In 1903, Nyberg moved his workshop to Chicago on East 18th Street. With an investor named Waller, he built the Nyberg or Nyberg-Waller single-cylinder runabout automobile and in 1904 moved to a bigger building on South Michigan Avenue, which was also known as Automobile Row. After one season of selling the runabout the business began repairing and selling used cars. In 1907, with a new investor, H. E. Jennings, Nyberg Automobile Works, Inc. was incorporated and moved to a larger building on South Michigan Avenue, with the main business of re-building and re-selling automobiles.

=== Nyberg Works – Anderson, Indiana ===

Henry Nyberg and investors bought the Rider-Lewis automobile factory and equipment in Anderson, Indiana. Consolidated Automobile Company, later changed to Nyberg Automobile Company was the incorporation for the Anderson operations but it continued publicly to be called the Nyberg Automobile Works. The first Nyberg rolled out of the factory on March 30, 1911.

Nyberg's were largely "assembled cars", first offering a four-cylinder touring car and expanding to a six-cylinder car in 1912. Excelsior and Rutenber engines were used and cars were priced between $1,300 and $2,500,. Roadsters and Touring cars were the staple product with limousines available. Nyberg experimented with a fire truck and several other truck products that were not pursued.

The factory built a racing car which Harry Endicott qualified and drove in the 1913 Indianapolis 500. The car finished 21st, retiring due to transmission failure.

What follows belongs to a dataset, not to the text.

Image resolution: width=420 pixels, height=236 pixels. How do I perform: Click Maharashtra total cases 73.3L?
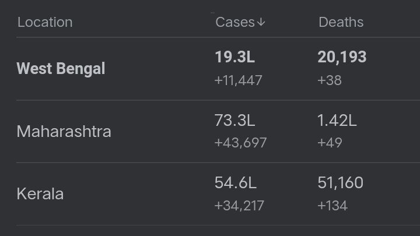[235, 121]
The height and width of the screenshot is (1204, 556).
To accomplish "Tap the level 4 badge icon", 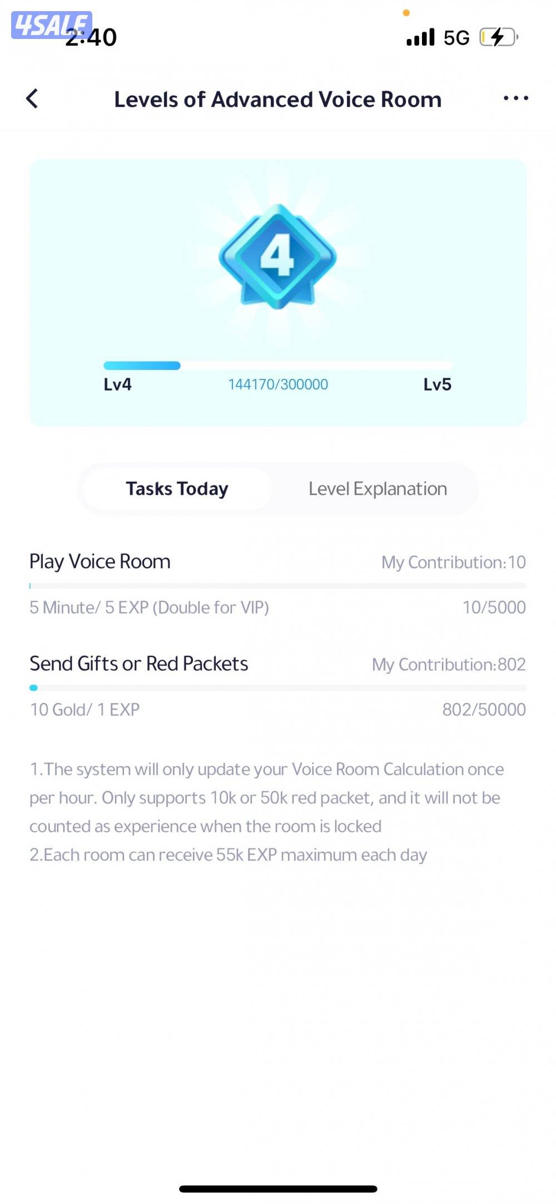I will point(277,256).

=== Nyberg Works – Chattanooga, Tennessee ===
In February 1912, a manufacturing plant was established and a separate organization of the Nyberg Automobile Works was set up for Chattanooga. It started with a capital stock of $150,000 investment by C.E.James, John A. Patten, Z.C. Patten Jr., Henry Nyberg, F.H. Dowler and G. H. Miller. The plant employed 100 workers and expected to produce ten cars a week.

A Chattanooga built Nyberg Six-45 Tourabout ran the July, 1912 Indiana Four-States Tour, which covered a distance of  1,224.8 miles on roads in Ohio, West Virginia, Kentucky, and Indiana. The last two known Nybergs are located in Chattanooga, Tennessee on display at The Coker Museum at Honest Charley Speed Shop.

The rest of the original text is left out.